Doch auch auf ukrainischer Seite hätten Soldaten desertiert. Weitere Angaben dazu liegen nicht vor.
Russland warnt Litauen
Die russische Exklave Kaliningrad (Königsberg) liegt zwischen den beiden EU- und Nato-Mitgliedern Polen und Litauen. Versorgt wird die Exklave durch Eisenbahn- und Gaspipelines von Russland her.
Der baltische Staat Litauen hat letzte Woche angekündigt, dass er den Bahntransport von Gütern, die den EU-Sanktionen unterliegen, vom russischen Festland nach Kaliningrad verbietet. Die Liste umfasst Kohle, Metalle, Baumaterialien und Spitzentechnologie.
Das russische Aussenministerium hat nun die sofortige Aufhebung der «offen feindseligen» Beschränkungen gefordert.

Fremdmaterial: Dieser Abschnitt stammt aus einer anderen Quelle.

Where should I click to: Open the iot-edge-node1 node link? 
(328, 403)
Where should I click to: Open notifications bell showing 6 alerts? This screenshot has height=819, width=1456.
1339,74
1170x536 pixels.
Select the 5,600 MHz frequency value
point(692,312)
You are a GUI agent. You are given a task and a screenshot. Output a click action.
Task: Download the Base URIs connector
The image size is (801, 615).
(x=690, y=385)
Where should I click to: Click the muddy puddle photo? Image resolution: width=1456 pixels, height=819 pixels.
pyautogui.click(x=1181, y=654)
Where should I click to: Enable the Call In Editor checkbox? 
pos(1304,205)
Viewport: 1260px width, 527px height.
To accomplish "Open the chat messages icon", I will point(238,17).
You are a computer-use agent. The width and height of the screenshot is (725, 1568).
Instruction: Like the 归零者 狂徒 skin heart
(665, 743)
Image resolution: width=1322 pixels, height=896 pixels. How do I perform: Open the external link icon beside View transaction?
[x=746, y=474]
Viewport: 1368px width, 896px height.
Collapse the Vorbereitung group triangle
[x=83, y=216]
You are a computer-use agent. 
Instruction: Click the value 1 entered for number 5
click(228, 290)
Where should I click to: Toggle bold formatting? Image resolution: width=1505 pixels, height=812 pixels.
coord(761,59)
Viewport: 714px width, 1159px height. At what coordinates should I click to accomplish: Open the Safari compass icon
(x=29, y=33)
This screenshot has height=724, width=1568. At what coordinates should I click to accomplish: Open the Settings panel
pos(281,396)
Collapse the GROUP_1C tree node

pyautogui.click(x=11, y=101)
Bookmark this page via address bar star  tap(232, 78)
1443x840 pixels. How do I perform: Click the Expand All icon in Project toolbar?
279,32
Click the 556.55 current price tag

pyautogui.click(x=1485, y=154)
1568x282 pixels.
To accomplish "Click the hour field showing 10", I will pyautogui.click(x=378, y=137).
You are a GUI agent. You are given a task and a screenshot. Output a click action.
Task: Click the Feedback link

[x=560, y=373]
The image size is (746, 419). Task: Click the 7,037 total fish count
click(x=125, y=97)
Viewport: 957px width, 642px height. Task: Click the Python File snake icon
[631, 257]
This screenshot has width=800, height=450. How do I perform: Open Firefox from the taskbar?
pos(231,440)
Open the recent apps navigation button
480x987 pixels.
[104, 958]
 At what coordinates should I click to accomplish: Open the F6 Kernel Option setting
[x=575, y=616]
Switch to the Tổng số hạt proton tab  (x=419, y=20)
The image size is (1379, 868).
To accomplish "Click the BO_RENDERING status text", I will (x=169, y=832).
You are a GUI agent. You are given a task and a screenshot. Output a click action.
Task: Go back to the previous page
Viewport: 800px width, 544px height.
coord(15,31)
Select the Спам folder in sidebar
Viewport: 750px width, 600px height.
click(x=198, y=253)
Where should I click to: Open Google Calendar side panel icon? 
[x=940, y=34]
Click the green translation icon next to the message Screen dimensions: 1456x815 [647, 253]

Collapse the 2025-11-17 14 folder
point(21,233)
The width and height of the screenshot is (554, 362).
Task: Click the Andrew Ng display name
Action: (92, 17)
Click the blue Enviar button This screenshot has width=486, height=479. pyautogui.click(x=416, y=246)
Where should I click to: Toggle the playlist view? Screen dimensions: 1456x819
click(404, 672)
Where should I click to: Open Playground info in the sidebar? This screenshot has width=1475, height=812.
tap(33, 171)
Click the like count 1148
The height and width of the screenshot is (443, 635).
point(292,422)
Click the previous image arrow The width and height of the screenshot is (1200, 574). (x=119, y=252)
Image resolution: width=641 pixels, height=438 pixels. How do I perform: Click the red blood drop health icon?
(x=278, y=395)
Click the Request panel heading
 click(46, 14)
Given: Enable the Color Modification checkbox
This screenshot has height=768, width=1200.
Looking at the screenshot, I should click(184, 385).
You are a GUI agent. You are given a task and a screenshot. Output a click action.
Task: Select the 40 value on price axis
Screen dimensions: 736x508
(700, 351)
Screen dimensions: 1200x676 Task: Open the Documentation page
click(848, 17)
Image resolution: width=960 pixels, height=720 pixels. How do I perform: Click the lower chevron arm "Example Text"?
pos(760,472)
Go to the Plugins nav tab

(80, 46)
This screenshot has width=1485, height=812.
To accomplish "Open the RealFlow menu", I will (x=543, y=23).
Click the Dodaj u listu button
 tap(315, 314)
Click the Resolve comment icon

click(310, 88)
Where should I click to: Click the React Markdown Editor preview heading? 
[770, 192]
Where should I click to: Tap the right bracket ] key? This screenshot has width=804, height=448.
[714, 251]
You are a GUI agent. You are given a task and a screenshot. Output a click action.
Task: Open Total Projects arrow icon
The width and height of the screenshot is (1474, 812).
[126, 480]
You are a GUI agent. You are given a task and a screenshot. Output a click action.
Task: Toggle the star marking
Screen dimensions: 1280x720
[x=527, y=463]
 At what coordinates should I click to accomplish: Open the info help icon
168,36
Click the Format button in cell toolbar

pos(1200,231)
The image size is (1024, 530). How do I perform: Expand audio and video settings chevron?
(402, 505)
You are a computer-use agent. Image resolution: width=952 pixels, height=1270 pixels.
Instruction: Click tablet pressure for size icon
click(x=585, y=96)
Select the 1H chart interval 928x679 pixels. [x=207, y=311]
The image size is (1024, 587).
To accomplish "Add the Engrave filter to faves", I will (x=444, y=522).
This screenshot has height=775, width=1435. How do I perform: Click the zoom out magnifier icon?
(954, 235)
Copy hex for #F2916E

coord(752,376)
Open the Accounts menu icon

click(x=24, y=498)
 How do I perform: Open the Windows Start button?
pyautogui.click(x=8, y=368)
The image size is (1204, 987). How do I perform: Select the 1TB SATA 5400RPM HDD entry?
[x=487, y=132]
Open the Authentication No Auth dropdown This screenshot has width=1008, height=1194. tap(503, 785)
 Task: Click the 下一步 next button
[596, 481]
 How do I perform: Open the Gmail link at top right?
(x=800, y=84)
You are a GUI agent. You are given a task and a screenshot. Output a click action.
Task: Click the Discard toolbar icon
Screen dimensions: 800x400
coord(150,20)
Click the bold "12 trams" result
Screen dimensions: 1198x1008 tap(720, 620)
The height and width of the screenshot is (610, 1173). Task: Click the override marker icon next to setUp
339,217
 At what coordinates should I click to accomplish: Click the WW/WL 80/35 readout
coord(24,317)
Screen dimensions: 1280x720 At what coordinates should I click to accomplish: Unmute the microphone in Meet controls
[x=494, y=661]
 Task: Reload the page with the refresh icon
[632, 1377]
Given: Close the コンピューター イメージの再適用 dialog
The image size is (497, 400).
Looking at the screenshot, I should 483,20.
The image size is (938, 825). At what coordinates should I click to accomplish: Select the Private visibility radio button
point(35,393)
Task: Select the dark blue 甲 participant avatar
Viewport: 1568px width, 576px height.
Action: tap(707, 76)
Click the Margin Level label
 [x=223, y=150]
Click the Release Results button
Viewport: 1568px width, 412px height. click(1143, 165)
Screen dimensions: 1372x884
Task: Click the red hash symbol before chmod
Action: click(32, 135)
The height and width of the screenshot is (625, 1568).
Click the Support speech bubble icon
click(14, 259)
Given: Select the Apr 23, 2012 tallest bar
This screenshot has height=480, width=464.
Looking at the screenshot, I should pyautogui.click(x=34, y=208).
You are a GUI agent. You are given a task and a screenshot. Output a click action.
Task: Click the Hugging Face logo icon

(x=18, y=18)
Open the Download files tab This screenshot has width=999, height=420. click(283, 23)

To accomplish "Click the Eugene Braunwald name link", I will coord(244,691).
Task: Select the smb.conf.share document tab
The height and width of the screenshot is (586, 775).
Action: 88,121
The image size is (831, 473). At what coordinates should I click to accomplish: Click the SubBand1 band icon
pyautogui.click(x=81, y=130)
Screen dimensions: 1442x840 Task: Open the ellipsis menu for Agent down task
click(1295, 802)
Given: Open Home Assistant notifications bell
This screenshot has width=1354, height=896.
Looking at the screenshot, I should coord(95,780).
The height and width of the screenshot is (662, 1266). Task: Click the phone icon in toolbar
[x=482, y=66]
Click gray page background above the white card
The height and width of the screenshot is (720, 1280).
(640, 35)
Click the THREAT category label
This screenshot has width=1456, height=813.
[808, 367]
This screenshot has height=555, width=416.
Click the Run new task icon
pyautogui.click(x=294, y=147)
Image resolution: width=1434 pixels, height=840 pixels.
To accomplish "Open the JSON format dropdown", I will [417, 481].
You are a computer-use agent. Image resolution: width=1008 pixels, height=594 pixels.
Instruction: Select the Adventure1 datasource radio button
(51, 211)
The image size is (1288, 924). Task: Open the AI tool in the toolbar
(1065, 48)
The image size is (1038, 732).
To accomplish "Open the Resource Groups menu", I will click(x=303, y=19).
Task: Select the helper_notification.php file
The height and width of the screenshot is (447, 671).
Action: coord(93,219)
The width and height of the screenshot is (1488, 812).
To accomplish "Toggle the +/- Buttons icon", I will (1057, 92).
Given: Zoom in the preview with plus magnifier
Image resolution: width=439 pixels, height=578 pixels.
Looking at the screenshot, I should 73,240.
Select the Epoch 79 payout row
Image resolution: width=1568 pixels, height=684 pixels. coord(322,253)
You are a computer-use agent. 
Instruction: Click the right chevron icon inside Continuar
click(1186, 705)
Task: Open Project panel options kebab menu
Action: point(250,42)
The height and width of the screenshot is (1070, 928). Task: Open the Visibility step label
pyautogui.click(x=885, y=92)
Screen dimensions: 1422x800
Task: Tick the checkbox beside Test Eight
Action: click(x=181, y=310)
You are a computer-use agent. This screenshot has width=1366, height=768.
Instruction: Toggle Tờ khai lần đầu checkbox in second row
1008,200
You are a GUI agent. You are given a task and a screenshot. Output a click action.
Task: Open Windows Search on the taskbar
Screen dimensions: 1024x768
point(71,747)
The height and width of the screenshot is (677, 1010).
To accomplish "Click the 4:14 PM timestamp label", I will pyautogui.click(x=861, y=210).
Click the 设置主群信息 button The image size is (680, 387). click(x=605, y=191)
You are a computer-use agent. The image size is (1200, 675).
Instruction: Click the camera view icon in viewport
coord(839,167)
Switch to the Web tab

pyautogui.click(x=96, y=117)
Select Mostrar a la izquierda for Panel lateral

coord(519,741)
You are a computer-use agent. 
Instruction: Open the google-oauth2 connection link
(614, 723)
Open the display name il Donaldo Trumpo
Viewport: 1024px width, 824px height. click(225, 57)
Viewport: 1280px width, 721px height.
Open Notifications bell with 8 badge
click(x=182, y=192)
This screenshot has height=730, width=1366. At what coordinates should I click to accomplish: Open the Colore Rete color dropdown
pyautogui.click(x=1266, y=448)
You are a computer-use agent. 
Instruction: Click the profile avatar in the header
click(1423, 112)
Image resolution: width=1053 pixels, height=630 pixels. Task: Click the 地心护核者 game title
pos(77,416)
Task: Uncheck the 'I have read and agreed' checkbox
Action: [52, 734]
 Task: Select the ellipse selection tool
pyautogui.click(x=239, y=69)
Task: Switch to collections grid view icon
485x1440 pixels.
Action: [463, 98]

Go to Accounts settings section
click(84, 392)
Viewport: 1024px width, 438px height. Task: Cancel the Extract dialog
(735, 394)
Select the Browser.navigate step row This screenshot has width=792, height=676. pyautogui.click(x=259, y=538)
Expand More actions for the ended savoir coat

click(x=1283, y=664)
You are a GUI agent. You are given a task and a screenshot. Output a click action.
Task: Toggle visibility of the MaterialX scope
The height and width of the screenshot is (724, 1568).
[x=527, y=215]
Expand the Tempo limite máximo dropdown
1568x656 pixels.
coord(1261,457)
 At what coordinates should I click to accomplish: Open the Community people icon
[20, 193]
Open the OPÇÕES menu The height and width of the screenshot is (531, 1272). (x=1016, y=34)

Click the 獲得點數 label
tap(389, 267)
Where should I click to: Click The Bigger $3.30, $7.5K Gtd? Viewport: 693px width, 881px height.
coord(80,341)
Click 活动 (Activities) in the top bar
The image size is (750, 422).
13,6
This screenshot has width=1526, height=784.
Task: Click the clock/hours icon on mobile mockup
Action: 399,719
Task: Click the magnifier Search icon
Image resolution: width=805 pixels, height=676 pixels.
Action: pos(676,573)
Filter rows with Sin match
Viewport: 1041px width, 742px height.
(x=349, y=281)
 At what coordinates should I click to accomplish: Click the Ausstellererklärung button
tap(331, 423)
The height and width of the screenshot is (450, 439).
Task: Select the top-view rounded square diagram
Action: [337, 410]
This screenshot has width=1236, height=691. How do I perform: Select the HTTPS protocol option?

«Sollte der Gütertransit zwischen dem Kaliningrader Gebiet und dem übrigen Territorium der Russischen Föderation durch Litauen in naher Zukunft nicht vollständig wiederhergestellt werden, behält sich Russland das Recht vor, Massnahmen zum Schutz seiner nationalen Interessen zu ergreifen», erklärte das russische Aussenministerium.
Das Ministerium erklärte, es habe den litauischen Geschäftsträger in Moskau vorgeladen, um gegen die «provokativen» und «offen feindseligen» Massnahmen zu protestieren.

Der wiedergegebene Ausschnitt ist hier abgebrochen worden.